Lone headlights appeared in the blackness five miles away.
They were high-beams, illuminating the sea mist through
the slashed mangroves and crushed coral down the long,
straight causeway toward Miami. The rumble of rubber on
tar grew louder and the headlights became brighter until
they blinded. The Buick blew by at ninety and kept going,
red taillights fading down U.S. 1 toward Key West.
It was quiet and dark again. An island in the middle of
the Florida Keys. No streetlights, no light at all.

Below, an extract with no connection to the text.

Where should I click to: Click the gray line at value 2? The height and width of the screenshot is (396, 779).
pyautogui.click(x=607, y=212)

The
low pink building on the south side of the street was
unremarkable concrete except for the hastily stuccoed
bullet holes and the eight-foot cement conch shell on the
shoulder of the road, chipped and peeling, holding up a
sign: "Rooms $29.95 and up."
No cars in front of the motel; the night manager nodding
in the office. The beach was sandy, some broken plastic
kiddie toys, an unsafe pier and a scuttled dinghy. The air
was still by the road, but around back a steady breeze
came off the ocean. Coconut palms rustled and waves rolled
in quietly from the Gulf Stream. Parked behind the motel,
by the only room with a light on, was a black Mercedes
limousine.
Voices and an electrical hum came from the room, number
seven. Inside, personal effects covered one of the beds --
toiletries, carefully rolled socks, newspaper clippings,
sunscreen, postcards,snacks, ammunition-meticulously
arranged in rows and columns. The hum was from the Magic
Fingers bed jiggler that had been hot-wired to run
continuously. The voices came from the TV that had been
unbolted from its wall mount and now sat on a chair facing
into the bathroom, tuned to Sportscenter.

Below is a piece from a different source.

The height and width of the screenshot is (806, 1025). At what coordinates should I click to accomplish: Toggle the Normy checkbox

In the flickering blue-gray TV light, a figure sat in the
bathtub behind an open Miami Herald. Two sets of fingers
held the sides of the paper -- a front-page splash about a
drug shoot-out in Key West and a missing five million in
cash --and smoke rose from behind the paper. An old
electric fan sat on the closed toilet lid, blowing into
the tub. Something about the Miami Dolphins came on ESPN.

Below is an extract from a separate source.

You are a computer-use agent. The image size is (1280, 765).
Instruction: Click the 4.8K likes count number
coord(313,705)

The man in the tub folded the paper and put it on the
toilet tank. He grabbed the remote control sitting in the
soap dish on the shower wall. The slot in the top of the
soap dish held a .38 revolver by the snub nose. "Nobody
messes with Johnny Rocco," said the man in the tub, and he
pressed the volume button.
The bather was tan, tall and lean with violating ice-blue
eyes, and his hair was military-short with flecks of gray.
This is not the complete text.